Since this doesn't seem to be happening anywhere else, this is most likely a problem specific to the linux-386-sid builder. Something on that system is causing the os/exec tests to run with an unexpectedly open file descriptor.

@bradfitz Is there anything unusual about the linux-386-sid builder?

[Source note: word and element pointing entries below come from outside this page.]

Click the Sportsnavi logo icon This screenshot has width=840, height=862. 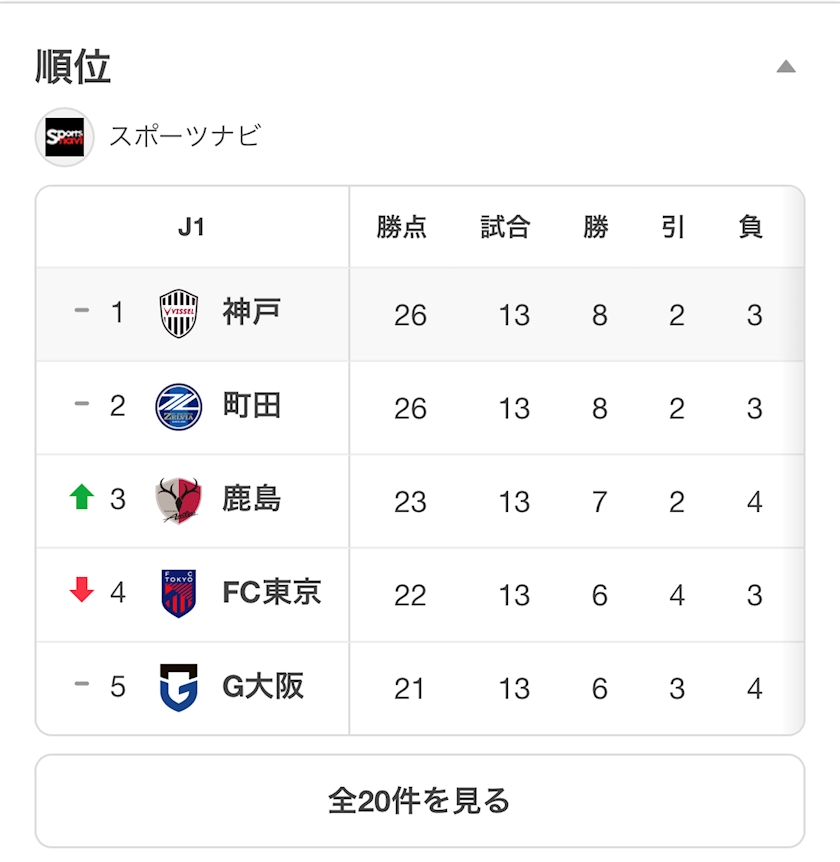pyautogui.click(x=64, y=137)
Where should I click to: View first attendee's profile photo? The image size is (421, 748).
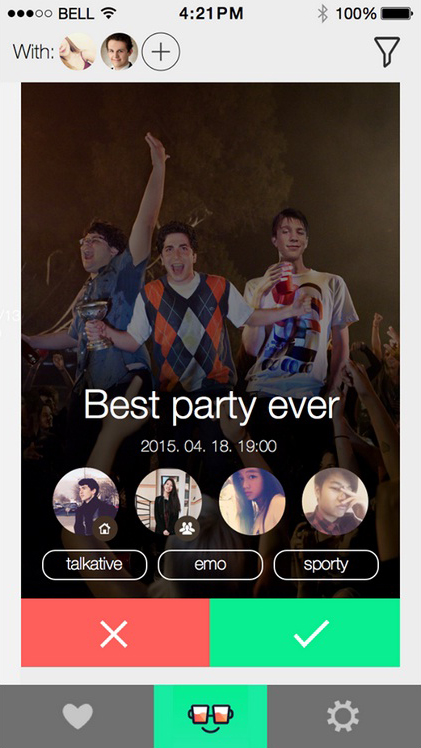85,501
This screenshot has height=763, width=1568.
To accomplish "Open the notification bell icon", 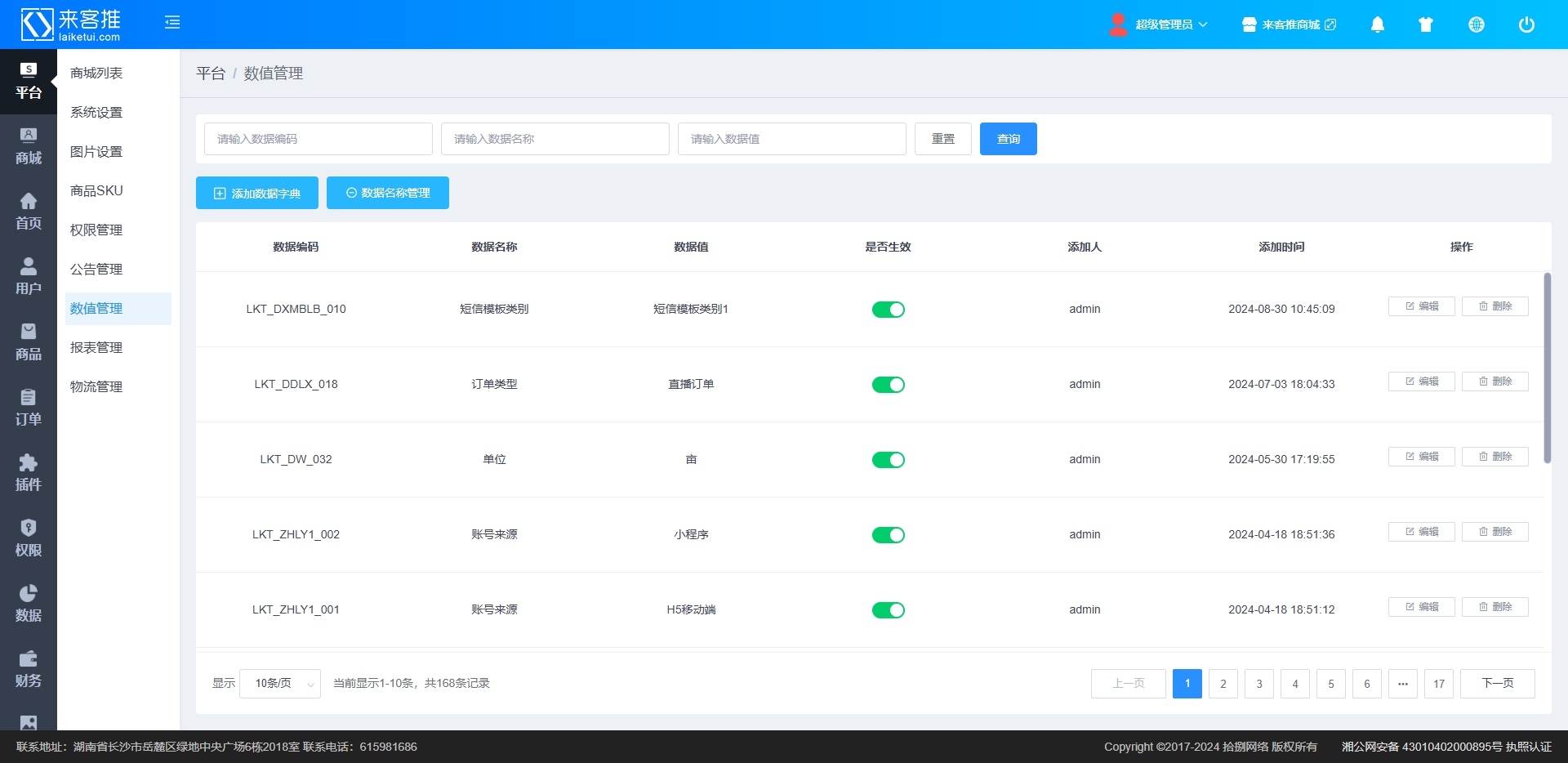I will [x=1378, y=25].
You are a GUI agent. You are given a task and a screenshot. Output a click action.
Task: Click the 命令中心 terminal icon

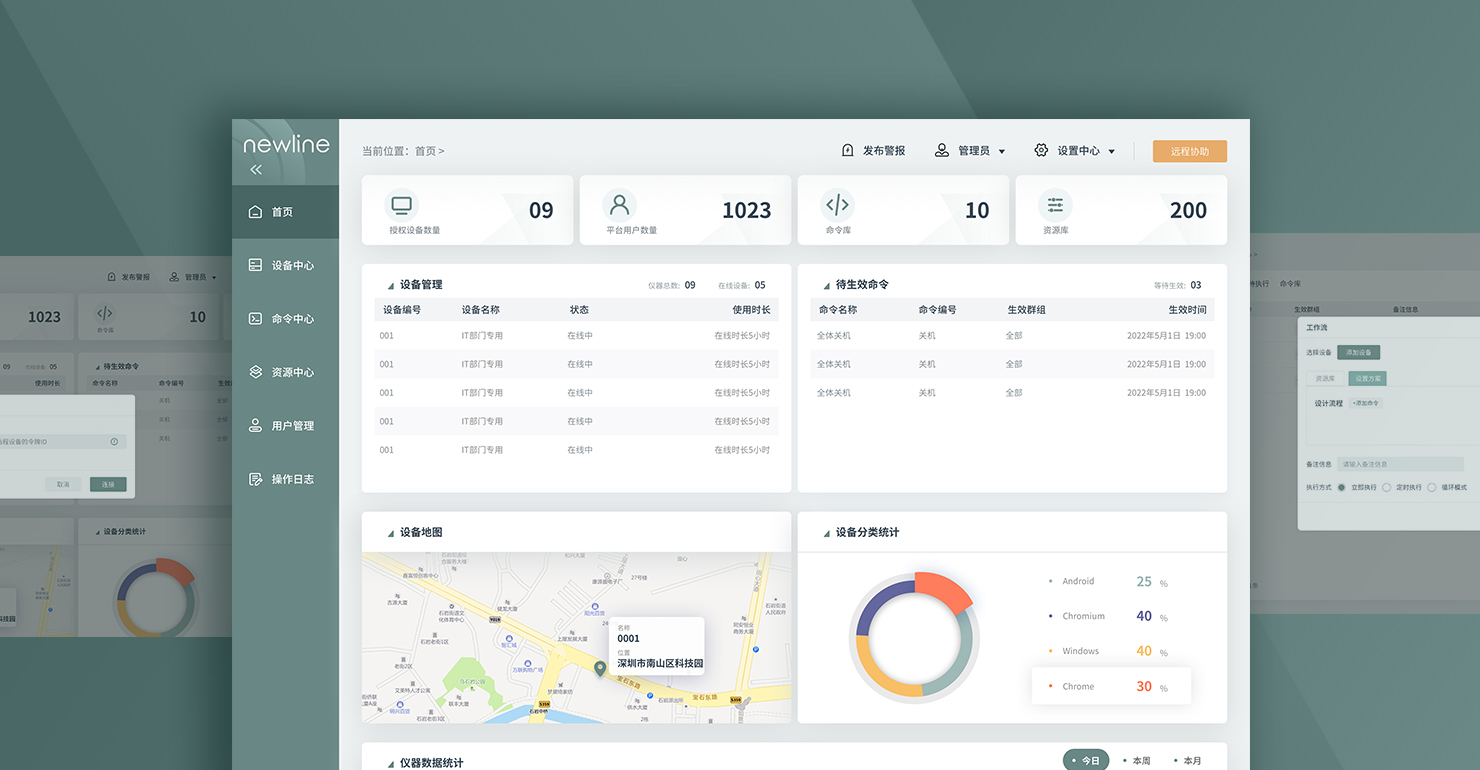click(x=255, y=319)

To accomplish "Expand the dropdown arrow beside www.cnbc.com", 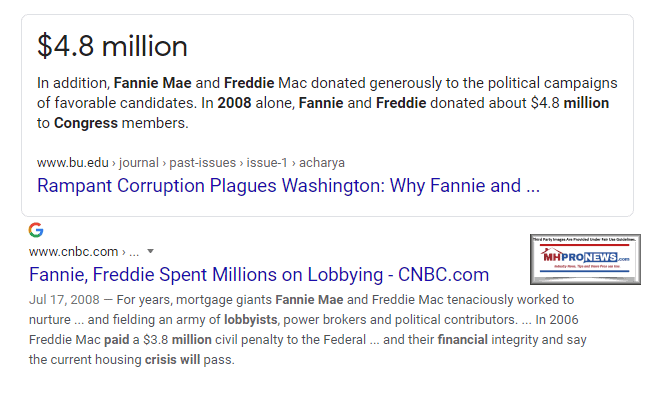I will [x=151, y=252].
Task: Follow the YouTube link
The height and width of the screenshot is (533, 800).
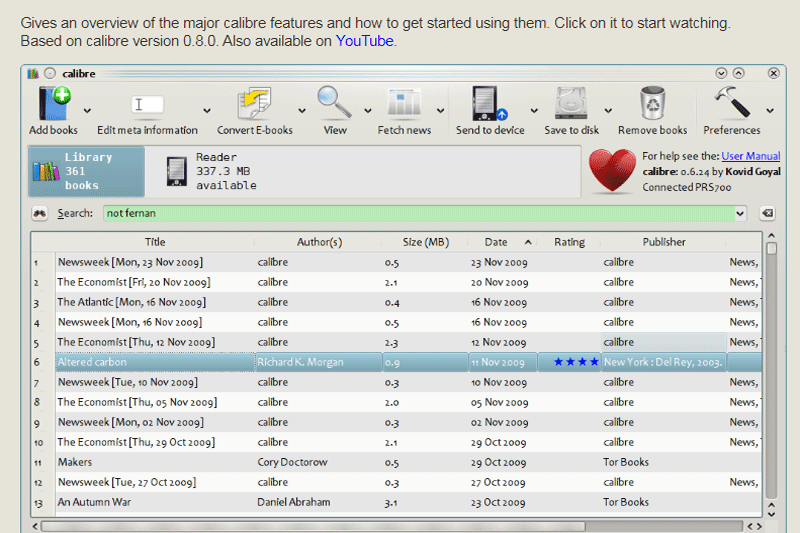Action: [x=364, y=41]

@ianlancetaylor ianlancetaylor modified the milestones: Go1.11, Go1.12 Jun 27, 2018
@bradfitz
Copy link
Contributor

The 386-sid builder is an amd64 Docker container (like all our linux-386-*) builders with the "debian:sid" base layer (https://github.com/golang/build/blob/master/env/linux-x86-sid/Dockerfile). We occasionally re-build it to reflect the ever-changing Debian sid.

Last updates:

  • April 11, 2017
  • Nov 2, 2017
  • May 8, 2018 (current)

@ALTree
Copy link
Member Author

ALTree commented Jul 7, 2018

This was reported to also happen on a linux_386 Virtualbox machine with an updated Ubuntu Mate 18.04 LTS and boostrap Go version 1.4.3 (Issue #26261).

@mikesmitty
Copy link

Ran into this issue with 1.11rc2 on Fedora 27 i386 as well:

--- FAIL: TestExtraFiles (0.07s)
    exec_test.go:607: Run: exit status 1; stdout "leaked parent file. fd = 66; want 65\n", stderr ""
FAIL
FAIL	os/exec	1.074s

@bobvanderlinden
Copy link

bobvanderlinden commented Sep 15, 2018

This happens on NixOS as well. There it seems to be happening reliably as I can reproduce it on my laptop again and again. The NixOS build server also reproduces the error for every build.

This happens on go 1.11.

For reference: https://hydra.nixos.org/build/80999166/nixlog/12

bobvanderlinden added a commit to bobvanderlinden/nixpkgs that referenced this issue Sep 15, 2018
This seems to only happen on i686 on go 1.11. It also happens on
Debian. For more information:

golang/go#25628
Mic92 pushed a commit to NixOS/nixpkgs that referenced this issue Sep 16, 2018
This seems to only happen on i686 on go 1.11. It also happens on
Debian. For more information:

golang/go#25628
(cherry picked from commit 0bf6b44)
@ianlancetaylor
Copy link
Contributor

@bradfitz The test will try to run lsof when it finds a leaked FD. That isn't happening on linux-386-sid. Could we get the lsof package installed on that system?

@bradfitz
Copy link
Contributor

@ianlancetaylor, I filed #29347 for somebody to do that.

@bcmills
Copy link
Contributor

bcmills commented Jun 14, 2019

Still flaky, but no lsof yet.
https://build.golang.org/log/337a9a3bfffb327f66750c82f0ab47b9f796576b

@bcmills
Copy link
Contributor

bcmills commented Jul 3, 2019

@andybons andybons modified the milestones: Go1.13, Go1.14 Jul 8, 2019
@rsc
Copy link
Contributor

rsc commented Mar 24, 2020

I am a bit confused about this code:

    for fd := uintptr(3); fd <= 100; fd++ {
            if poll.IsPollDescriptor(fd) {
                    continue
            }
            // We have no good portable way to check whether an FD is open.
            // We use NewFile to create a *os.File, which lets us
            // know whether it is open, but then we have to cope with
            // the finalizer on the *os.File.
            f := os.NewFile(fd, "")
            if _, err := f.Stat(); err != nil {
                    // Close the file to clear the finalizer.
                    // We expect the Close to fail.
                    f.Close()
            } else {
                    fmt.Printf("fd %d open at test start\n", fd)
                    haveUnexpectedFDs = true
                    // Use a global variable to avoid running
                    // the finalizer, which would close the FD.
                    unfinalizedFiles = append(unfinalizedFiles, f)
            }
    }

This is in a func init. I don't understand what is starting the network at all. Why is poll.IsPollDescriptor required?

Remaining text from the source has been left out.